▶ **DATA EXCERPTS**:
____________________

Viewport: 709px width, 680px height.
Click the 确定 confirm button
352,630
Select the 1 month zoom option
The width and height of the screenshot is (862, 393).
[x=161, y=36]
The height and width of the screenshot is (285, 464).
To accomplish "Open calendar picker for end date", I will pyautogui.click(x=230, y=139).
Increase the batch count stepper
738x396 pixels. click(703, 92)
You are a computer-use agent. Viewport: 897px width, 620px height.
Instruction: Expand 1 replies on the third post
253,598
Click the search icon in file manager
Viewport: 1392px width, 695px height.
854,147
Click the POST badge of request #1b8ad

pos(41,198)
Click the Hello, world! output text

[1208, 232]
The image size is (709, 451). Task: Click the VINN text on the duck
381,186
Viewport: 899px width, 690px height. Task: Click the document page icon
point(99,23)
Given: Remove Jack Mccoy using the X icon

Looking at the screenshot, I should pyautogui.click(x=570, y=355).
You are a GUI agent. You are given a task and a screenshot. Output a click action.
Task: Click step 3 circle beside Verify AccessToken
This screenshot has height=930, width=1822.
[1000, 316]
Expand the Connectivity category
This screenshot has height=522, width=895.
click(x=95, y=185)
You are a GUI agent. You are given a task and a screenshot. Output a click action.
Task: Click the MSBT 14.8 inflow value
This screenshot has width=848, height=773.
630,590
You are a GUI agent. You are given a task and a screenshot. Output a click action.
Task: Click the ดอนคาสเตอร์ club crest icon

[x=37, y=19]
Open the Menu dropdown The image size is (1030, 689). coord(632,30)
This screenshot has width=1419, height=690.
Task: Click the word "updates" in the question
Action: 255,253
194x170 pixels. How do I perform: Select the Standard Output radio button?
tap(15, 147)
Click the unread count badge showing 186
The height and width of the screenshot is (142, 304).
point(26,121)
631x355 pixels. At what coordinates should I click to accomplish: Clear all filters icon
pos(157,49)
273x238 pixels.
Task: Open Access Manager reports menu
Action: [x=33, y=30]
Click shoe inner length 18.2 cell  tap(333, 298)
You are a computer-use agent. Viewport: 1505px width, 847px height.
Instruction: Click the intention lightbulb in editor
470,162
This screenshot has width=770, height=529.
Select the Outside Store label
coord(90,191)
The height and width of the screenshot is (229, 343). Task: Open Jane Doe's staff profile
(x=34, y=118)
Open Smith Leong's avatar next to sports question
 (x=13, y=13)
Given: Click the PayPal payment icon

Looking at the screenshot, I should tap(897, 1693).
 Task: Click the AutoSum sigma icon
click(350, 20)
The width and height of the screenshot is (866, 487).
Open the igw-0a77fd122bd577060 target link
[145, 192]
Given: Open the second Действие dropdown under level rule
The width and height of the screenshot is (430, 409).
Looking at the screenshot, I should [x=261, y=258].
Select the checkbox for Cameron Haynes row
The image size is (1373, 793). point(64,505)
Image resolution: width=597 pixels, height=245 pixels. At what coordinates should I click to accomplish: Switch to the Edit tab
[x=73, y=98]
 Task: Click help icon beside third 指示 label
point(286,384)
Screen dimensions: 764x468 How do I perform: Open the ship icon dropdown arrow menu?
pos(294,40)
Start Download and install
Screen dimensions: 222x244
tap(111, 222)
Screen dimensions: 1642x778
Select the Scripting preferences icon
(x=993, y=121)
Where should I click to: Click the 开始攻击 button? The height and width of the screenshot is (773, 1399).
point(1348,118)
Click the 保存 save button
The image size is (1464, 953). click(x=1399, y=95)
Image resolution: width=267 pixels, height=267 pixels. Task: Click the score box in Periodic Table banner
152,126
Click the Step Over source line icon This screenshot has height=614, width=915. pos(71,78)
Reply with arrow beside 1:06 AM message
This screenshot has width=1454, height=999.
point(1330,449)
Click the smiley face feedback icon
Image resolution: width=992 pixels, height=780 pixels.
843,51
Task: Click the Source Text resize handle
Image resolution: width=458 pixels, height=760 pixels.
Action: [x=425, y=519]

____________________

▶ **YOUR TASK**: Update the rows above by replacing "calendar picker" with "date picker" wherever it occurs, and leave everything else unchanged.

▶ **TASK RESULT**:
Viewport: 709px width, 680px height.
Click the 确定 confirm button
352,630
Select the 1 month zoom option
The width and height of the screenshot is (862, 393).
[x=161, y=36]
The height and width of the screenshot is (285, 464).
To accomplish "Open date picker for end date", I will pyautogui.click(x=230, y=139).
Increase the batch count stepper
738x396 pixels. click(703, 92)
You are a computer-use agent. Viewport: 897px width, 620px height.
Instruction: Expand 1 replies on the third post
253,598
Click the search icon in file manager
Viewport: 1392px width, 695px height.
854,147
Click the POST badge of request #1b8ad

pos(41,198)
Click the Hello, world! output text

[1208, 232]
The image size is (709, 451). Task: Click the VINN text on the duck
381,186
Viewport: 899px width, 690px height. Task: Click the document page icon
point(99,23)
Given: Remove Jack Mccoy using the X icon

Looking at the screenshot, I should pyautogui.click(x=570, y=355).
You are a GUI agent. You are given a task and a screenshot. Output a click action.
Task: Click step 3 circle beside Verify AccessToken
This screenshot has height=930, width=1822.
[1000, 316]
Expand the Connectivity category
This screenshot has height=522, width=895.
click(x=95, y=185)
You are a GUI agent. You are given a task and a screenshot. Output a click action.
Task: Click the MSBT 14.8 inflow value
This screenshot has width=848, height=773.
630,590
You are a GUI agent. You are given a task and a screenshot. Output a click action.
Task: Click the ดอนคาสเตอร์ club crest icon

[x=37, y=19]
Open the Menu dropdown The image size is (1030, 689). coord(632,30)
This screenshot has width=1419, height=690.
Task: Click the word "updates" in the question
Action: 255,253
194x170 pixels. How do I perform: Select the Standard Output radio button?
tap(15, 147)
Click the unread count badge showing 186
The height and width of the screenshot is (142, 304).
point(26,121)
631x355 pixels. At what coordinates should I click to accomplish: Clear all filters icon
pos(157,49)
273x238 pixels.
Task: Open Access Manager reports menu
Action: [x=33, y=30]
Click shoe inner length 18.2 cell  tap(333, 298)
You are a computer-use agent. Viewport: 1505px width, 847px height.
Instruction: Click the intention lightbulb in editor
470,162
This screenshot has width=770, height=529.
Select the Outside Store label
coord(90,191)
The height and width of the screenshot is (229, 343). Task: Open Jane Doe's staff profile
(x=34, y=118)
Open Smith Leong's avatar next to sports question
 (x=13, y=13)
Given: Click the PayPal payment icon

Looking at the screenshot, I should tap(897, 1693).
 Task: Click the AutoSum sigma icon
click(350, 20)
The width and height of the screenshot is (866, 487).
Open the igw-0a77fd122bd577060 target link
[145, 192]
Given: Open the second Действие dropdown under level rule
The width and height of the screenshot is (430, 409).
Looking at the screenshot, I should [x=261, y=258].
Select the checkbox for Cameron Haynes row
The image size is (1373, 793). point(64,505)
Image resolution: width=597 pixels, height=245 pixels. At what coordinates should I click to accomplish: Switch to the Edit tab
[x=73, y=98]
 Task: Click help icon beside third 指示 label
point(286,384)
Screen dimensions: 764x468 How do I perform: Open the ship icon dropdown arrow menu?
pos(294,40)
Start Download and install
Screen dimensions: 222x244
tap(111, 222)
Screen dimensions: 1642x778
Select the Scripting preferences icon
(x=993, y=121)
Where should I click to: Click the 开始攻击 button? The height and width of the screenshot is (773, 1399).
point(1348,118)
Click the 保存 save button
The image size is (1464, 953). click(x=1399, y=95)
Image resolution: width=267 pixels, height=267 pixels. Task: Click the score box in Periodic Table banner
152,126
Click the Step Over source line icon This screenshot has height=614, width=915. pos(71,78)
Reply with arrow beside 1:06 AM message
This screenshot has width=1454, height=999.
point(1330,449)
Click the smiley face feedback icon
Image resolution: width=992 pixels, height=780 pixels.
843,51
Task: Click the Source Text resize handle
Image resolution: width=458 pixels, height=760 pixels.
Action: [x=425, y=519]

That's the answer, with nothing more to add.